**YOUR ASSIGNMENT**
According to the SharePoint news report, how many SharePoint servers does Shadowserver count as exposed to the open internet?
== SELECTED EXCERPT ==
CISA orders federal agencies to patch SharePoint flaw by Saturday as attacks begin
A newly exploited Microsoft SharePoint bug lands in CISA's Known Exploited Vulnerabilities Catalog, triggering a three-day patching clock under Binding Operational Directive 26-04.

Key points
- The U.S. Cybersecurity and Infrastructure Security Agency confirmed on Wednesday that attackers are exploiting CVE-2026-45659, a high-severity flaw in Microsoft SharePoint Server.
- Federal civilian agencies must patch by Saturday under Binding Operational Directive 26-04, issued last month.
- Microsoft released fixes on May 21 for SharePoint Enterprise Server 2016, SharePoint Server 2019, and SharePoint Server Subscription Edition.
- The internet-scanning group Shadowserver counts more than 10,000 SharePoint servers exposed to the open internet.
- Since 2021, CISA has flagged 11 SharePoint bugs as exploited in the wild, with seven used in ransomware attacks.
===
== DATASET EXCERPTS ==
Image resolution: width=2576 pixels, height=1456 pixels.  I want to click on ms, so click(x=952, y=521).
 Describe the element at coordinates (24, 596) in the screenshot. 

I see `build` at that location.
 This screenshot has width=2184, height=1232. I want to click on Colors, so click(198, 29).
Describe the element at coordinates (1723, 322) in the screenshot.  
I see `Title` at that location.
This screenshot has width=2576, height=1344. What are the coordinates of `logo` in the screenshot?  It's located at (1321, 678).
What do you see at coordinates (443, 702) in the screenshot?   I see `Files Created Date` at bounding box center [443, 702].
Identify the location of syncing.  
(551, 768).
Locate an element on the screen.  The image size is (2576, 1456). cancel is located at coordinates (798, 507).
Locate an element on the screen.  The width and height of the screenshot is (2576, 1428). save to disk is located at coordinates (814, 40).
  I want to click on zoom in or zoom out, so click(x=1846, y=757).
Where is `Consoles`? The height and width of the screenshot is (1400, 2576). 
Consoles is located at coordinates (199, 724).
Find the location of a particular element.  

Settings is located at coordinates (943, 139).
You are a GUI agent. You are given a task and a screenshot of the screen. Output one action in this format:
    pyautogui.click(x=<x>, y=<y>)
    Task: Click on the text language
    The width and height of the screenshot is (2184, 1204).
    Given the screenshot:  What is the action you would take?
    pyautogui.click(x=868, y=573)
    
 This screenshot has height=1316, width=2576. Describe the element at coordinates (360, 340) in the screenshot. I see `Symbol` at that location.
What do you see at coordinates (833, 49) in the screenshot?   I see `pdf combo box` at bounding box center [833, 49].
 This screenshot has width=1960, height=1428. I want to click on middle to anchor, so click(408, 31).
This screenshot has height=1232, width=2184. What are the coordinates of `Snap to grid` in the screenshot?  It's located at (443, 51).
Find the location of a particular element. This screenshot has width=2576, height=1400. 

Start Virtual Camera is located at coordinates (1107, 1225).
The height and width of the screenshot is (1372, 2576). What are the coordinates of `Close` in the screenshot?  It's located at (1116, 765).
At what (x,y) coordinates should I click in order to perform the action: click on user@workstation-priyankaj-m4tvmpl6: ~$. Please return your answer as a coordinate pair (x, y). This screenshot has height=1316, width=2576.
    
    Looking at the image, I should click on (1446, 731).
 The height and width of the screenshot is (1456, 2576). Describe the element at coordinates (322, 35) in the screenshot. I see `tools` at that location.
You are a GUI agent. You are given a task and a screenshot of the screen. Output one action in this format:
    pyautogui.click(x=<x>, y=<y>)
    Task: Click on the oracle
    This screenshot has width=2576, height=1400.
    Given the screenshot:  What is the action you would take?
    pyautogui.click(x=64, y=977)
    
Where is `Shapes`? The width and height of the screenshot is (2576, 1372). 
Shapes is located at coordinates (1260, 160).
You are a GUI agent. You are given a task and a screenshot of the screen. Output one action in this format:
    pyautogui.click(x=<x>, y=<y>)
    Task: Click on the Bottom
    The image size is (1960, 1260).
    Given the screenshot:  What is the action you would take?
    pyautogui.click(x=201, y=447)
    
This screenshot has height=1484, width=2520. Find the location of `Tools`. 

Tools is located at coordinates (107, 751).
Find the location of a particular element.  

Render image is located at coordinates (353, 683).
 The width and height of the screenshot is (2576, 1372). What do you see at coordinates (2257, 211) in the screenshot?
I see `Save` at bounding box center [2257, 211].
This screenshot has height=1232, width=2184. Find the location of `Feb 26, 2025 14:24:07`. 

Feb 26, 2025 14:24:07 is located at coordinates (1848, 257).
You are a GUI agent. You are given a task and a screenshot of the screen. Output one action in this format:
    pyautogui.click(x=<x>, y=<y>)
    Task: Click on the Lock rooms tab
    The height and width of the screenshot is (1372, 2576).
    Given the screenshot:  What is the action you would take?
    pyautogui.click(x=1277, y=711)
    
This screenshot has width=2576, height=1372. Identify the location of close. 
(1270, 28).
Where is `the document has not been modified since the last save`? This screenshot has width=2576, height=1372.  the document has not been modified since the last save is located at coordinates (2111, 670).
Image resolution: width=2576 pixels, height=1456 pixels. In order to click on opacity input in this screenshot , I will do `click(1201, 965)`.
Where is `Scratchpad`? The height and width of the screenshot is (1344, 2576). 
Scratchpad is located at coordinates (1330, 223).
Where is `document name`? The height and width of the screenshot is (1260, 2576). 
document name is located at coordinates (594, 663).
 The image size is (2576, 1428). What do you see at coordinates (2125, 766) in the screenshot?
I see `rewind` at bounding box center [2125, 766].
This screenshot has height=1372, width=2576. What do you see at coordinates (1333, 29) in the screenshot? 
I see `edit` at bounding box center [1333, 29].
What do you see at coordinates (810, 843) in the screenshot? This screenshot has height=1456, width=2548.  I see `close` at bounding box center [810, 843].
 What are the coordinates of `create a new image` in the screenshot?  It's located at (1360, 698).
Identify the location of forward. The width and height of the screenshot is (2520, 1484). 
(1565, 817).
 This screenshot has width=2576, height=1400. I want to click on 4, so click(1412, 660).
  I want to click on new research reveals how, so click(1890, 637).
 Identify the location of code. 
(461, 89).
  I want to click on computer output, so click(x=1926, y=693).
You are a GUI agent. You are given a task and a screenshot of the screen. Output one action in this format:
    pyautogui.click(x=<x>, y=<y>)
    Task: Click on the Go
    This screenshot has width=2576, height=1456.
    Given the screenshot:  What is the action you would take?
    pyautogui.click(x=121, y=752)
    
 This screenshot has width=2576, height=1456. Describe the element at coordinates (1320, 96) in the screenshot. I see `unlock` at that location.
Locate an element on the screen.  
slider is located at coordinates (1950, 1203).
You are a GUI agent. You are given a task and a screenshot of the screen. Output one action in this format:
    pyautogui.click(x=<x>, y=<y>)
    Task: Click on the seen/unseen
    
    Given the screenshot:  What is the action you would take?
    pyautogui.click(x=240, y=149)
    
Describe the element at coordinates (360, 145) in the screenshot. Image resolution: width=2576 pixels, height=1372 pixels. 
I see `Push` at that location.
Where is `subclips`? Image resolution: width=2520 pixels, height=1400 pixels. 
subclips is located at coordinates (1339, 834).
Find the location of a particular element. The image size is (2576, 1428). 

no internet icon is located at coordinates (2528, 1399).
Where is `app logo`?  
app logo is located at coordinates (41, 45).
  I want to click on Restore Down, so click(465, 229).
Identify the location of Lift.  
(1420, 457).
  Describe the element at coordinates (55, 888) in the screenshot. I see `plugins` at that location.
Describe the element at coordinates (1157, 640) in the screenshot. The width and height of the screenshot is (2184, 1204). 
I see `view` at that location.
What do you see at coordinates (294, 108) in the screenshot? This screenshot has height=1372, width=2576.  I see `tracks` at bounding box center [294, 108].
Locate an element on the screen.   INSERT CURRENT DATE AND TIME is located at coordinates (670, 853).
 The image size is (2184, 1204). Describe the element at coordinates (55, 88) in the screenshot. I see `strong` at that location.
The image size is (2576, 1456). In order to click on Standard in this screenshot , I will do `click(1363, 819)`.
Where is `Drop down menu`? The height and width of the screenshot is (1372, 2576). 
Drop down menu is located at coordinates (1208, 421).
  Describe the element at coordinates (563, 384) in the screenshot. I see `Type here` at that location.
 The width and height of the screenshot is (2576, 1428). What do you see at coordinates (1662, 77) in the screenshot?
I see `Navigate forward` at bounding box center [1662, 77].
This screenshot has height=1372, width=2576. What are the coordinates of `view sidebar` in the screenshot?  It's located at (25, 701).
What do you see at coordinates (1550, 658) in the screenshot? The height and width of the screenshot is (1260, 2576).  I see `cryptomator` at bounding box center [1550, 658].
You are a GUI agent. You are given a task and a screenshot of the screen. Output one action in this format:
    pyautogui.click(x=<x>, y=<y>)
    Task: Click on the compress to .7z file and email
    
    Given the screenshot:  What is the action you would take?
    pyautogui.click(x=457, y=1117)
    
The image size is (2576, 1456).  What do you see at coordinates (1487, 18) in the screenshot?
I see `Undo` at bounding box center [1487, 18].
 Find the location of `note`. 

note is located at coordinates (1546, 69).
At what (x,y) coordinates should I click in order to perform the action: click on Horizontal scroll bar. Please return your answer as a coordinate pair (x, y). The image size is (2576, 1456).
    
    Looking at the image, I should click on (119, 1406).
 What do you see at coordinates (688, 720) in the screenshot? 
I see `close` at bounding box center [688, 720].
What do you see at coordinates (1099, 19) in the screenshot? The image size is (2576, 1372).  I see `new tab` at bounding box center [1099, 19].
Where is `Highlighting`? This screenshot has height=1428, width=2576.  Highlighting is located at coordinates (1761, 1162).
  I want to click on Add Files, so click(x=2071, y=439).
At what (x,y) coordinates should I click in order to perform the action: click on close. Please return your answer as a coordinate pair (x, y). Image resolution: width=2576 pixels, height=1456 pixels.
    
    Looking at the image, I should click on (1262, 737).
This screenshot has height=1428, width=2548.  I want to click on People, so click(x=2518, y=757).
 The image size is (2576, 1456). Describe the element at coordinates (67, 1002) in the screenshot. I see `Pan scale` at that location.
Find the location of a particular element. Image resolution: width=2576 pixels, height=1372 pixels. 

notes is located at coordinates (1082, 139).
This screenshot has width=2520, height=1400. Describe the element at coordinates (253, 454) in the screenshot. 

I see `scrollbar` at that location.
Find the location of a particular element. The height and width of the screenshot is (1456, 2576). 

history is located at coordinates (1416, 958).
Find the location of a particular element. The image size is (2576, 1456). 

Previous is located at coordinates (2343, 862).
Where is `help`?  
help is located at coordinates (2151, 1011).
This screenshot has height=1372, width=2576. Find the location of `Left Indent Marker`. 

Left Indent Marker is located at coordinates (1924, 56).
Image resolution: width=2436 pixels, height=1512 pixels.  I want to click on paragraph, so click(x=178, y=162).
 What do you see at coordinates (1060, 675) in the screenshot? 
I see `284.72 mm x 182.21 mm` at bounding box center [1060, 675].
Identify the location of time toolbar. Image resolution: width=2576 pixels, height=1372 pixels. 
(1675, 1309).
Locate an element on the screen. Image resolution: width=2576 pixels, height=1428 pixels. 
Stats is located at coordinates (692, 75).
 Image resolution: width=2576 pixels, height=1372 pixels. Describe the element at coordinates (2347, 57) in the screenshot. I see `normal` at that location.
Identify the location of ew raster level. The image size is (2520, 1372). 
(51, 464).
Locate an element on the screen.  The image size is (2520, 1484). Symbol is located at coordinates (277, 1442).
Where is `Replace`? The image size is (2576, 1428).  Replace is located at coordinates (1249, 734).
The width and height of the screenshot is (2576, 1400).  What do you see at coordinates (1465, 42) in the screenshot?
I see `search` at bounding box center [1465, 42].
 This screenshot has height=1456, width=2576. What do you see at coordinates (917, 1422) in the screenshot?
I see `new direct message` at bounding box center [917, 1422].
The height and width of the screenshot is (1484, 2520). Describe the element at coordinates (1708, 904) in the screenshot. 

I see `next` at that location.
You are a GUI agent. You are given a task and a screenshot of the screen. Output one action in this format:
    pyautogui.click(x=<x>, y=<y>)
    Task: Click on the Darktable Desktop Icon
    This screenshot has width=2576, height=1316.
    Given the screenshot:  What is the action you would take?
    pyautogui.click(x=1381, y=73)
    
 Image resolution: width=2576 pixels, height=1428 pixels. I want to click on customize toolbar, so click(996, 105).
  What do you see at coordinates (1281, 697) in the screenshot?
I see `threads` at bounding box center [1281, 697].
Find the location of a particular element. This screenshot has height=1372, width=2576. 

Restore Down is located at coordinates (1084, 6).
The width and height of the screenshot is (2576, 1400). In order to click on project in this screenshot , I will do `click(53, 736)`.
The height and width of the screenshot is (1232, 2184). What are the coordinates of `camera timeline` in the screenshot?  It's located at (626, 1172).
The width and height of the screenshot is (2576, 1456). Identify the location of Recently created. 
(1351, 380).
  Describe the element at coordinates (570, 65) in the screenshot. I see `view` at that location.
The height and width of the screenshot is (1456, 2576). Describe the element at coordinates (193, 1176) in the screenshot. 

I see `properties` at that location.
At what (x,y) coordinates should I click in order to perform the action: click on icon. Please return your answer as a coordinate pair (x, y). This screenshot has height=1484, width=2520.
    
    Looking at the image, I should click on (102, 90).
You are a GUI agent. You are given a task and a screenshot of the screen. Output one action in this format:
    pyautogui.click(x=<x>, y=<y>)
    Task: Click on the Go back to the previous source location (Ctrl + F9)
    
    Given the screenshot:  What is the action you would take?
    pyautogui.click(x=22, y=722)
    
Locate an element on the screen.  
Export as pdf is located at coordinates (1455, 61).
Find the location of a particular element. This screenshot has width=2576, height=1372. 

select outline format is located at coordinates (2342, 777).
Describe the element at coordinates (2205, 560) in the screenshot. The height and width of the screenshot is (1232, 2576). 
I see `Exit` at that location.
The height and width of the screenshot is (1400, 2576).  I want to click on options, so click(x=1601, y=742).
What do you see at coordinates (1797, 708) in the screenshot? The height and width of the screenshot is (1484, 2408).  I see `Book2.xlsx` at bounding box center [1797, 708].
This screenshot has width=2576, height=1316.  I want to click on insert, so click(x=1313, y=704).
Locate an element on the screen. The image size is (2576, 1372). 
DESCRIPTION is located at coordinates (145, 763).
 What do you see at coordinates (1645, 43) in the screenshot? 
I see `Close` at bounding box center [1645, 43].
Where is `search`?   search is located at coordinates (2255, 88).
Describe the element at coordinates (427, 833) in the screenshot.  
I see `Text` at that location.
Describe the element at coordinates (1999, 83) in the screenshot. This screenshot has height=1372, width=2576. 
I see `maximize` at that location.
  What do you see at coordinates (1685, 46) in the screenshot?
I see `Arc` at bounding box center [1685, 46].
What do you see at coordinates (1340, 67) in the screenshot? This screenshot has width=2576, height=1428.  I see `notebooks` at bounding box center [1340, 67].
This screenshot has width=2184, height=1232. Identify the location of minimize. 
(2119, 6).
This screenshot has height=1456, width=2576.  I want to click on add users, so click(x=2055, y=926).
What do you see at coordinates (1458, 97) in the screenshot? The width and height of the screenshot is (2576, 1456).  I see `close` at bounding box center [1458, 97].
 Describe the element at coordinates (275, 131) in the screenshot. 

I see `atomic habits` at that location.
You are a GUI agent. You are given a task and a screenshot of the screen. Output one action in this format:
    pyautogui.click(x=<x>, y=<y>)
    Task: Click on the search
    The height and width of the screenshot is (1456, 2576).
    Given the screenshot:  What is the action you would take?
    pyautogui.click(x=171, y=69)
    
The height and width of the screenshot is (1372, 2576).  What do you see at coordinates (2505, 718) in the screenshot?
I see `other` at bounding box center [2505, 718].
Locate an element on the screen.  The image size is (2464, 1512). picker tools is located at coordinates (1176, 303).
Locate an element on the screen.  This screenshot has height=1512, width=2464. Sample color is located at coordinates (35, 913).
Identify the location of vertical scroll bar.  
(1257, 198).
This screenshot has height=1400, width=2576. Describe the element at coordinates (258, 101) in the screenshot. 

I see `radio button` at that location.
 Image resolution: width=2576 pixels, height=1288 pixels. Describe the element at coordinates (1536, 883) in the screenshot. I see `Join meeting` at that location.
===
**TASK RESULT**
More than 10,000.